Le public massé dans le parc de l’Auditorium du festival Castell Peralada était là pour vivre un intense moment de musique avec l’un des ténors les plus en vue du moment : Javier Camarena. Réputé pour ses incursions dans le répertoire belcantiste dont les bases lui ont été enseignées par Francisco Araiza et où sa longue voix solaire a trouvé un terrain d’élection (Puritani, La fille du régiment, L’Elisir d’amore, Don Pasquale, L’Italiana in Algeri, La Favorite, Il Pirata…), le chanteur a ouvert le bal avec deux classiques de l’opéra français : Lakmé et Les pêcheurs de perles. La voix étonnamment terne et d’une minceur inédite, s’est montrée incapable de respecter le style si particulier du « Fantaisie aux divins mensonges, parangon de douceur et de subtil alliage entre élégie et suavité. Le phrasé court et la prononciation insuffisante du français, associés à une ligne exempte de transparence n’ont pas mis en valeur les habituelles qualités d’émission de l’interprète, gêné par cette musique sur laquelle butte son instrument rebelle, impression également perçue tout au long de l’élégiaque « Je crois entendre encore ».
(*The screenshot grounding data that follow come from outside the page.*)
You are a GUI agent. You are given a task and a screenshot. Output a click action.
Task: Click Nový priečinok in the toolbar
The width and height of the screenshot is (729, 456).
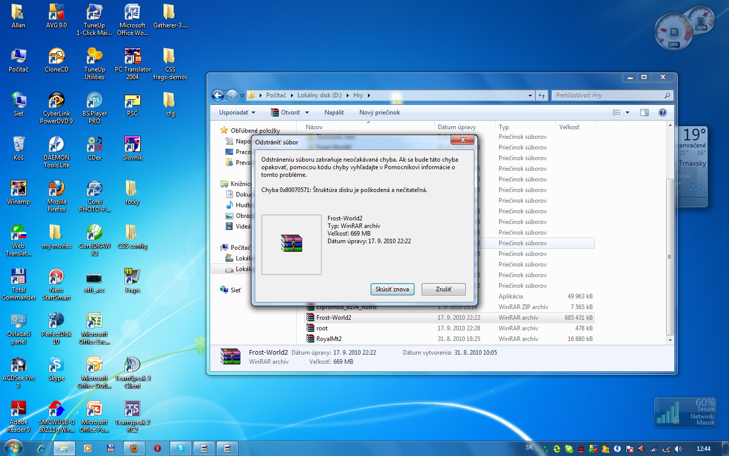pyautogui.click(x=380, y=112)
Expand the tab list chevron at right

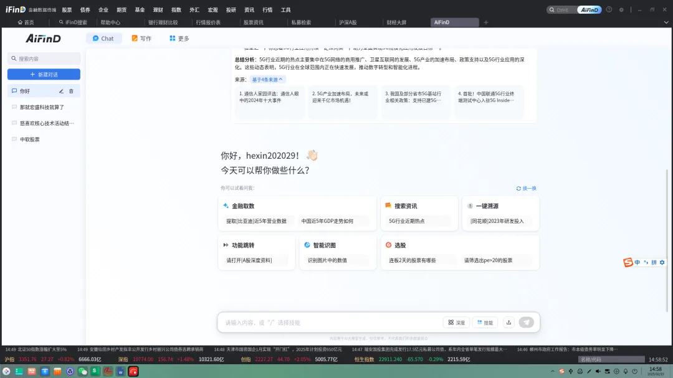(665, 22)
Donizetti avec « Com’è gentile », l’air d’Ernesto tiré de Don Pasquale, délivré avec une franchise de ton retrouvée, puis celui de Betly « È fia ver, tu mia sarai », à l’attrayante virtuosité, a semblé lui redonner des forces, inspiré par la présence de Chœurs et de l’Orchestre symphonique du Teatro del Liceu vigoureusement dirigé par Riccardo Frizza,
Donné sans entracte en raison d’un épisode pluvieux qui a failli interrompre la soirée, la seconde partie commençait par Mozart et tout d’abord par une élégante ouverture de Die Zauberflöte. S’il s’est déjà mesuré à Belmonte (Die Entführung aus dem Serail), l’exécution de « Ich baue ganz » lui a posé de nombreuses difficultés en termes de vocalises et d’homogénéité. Tamino, rôle qu’il devrait aborder cette saison à Barcelone, n’augure rien de bon : allemand plus que perfectible de son « Dies Bildnis ist bezaubern schön », voix placée dans des plus mauvaise notes et ligne de chant perturbée. Il n’est pas certain non plus que le personnage de Rodolfo dans La Bohème « Che gelida manina » soit un rôle idéal pour Javier Camarena, le manque d’éclat et de chaleur de son timbre étant quasi rédhibitoires, mais fort heureusement les célèbres contre-ut de Tonio « Ah mes amis… Pour mon âme » sont là pour nous rappeler l’espace d’un instant quel chanteur de talent il peut être. Avec en premier bis « La donna è mobile » de Rigoletto, Javier Camarena a tenté de dissiper le malaise qui planait sur l’assistance avec un certain panache, le second étant consacré à une chanson mexicaine à la tonalité chatoyante grâce à laquelle il a pu terminer avec les honneurs.
Espérons que cet état ne durera pas et que le ténor recouvrira vite ses moyens.